Even when Ol' Arnie joins the gang halfway through, though he is given character development he's essentially being used as a tool, or more accurately a weapon - albeit one that makes solid quips and has great banter with Linda Hamilton. Carl (Schwarzenegger) as he is known, is also the catalyst for what ends up being the movie's best handled theme: living a life with purpose. That's a solid theme in general but the metatextual way it addresses Schwarzenegger & Hamilton's legacy in this franchise really connects. The problem is that it's introduced too late to really land. The entire third act is one Michael-Bay-eat-your-heart-out action spunktacular after another and it's hard to ruminate on a theme while trying to keep track of which CG blur is the one you're rooting for.
Gang. This movie was written by 6 people. The story came from 5 of them, then the screenplay was written by 2 of those 5 plus an additional 1. And what's more, it shows. Someone wanted to spend the necessary time building Grace & Daniela's characters and reintroducing Sarah Connor to new audience members, but that means sacrificing screen time for Schwarzenegger and since the back end is just a series of action spots without time for character building, all of that has to happen in the middle, which slows the pacing WAY down. Too many cooks in the kitchen. Not to mention the thematic dropped threads of both: our modern symbiotic relationship to technology (surely the semi-symbiotic Rev-9 spun out of that concept, as did a throw away line early on about the omnipresence of cell phones and cameras) and - believe it or not - something about US immigration policy (which culminates in a literal punchline about how they're not called "prisoners" they're "detainees"). Both of these subjects are somewhere in this film's bones but get lost along the way.
Ultimately, Terminator: Dark Fate is just another Terminator sequel, about as good as any other post-Judgement Day sequel in all respects, save representation. Having the film almost exclusively carried by women calls into question why that's such a revolutionary concept in franchise movie making.

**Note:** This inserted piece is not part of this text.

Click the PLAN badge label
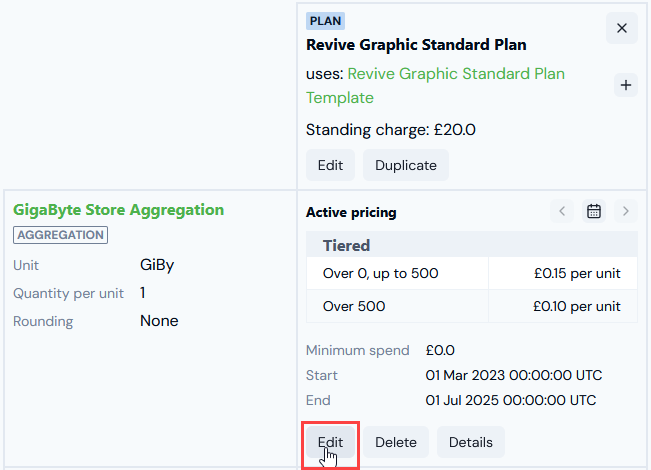Viewport: 651px width, 470px height. (325, 21)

Having Grace need to give herself regular injections allows viewers with medical issues to see an aspect of themselves in this badass super soldier who refuses to quit. Having almost all the major roles played by non-white or non-male actors throws contrast on every film which can't manage to do that.
I wish I could say that the movie wrapped around this representation was more than just fine but I can't. Perhaps if, like time, the Terminator franchise continues to march inexorably forward, the next installments will be more cohesive and satisfying, and if not, if this is truly the Terminator franchise's final fight, then at least it landed some truly righteous blows for equality before the little red lights went out in its eyes...
Don't worry gang, I'm not crazy! There will definitely be more Terminator movies! I was just being poetic! After all, how can there ever be a final installment of a franchise when its catchphrase is "I'll be back."?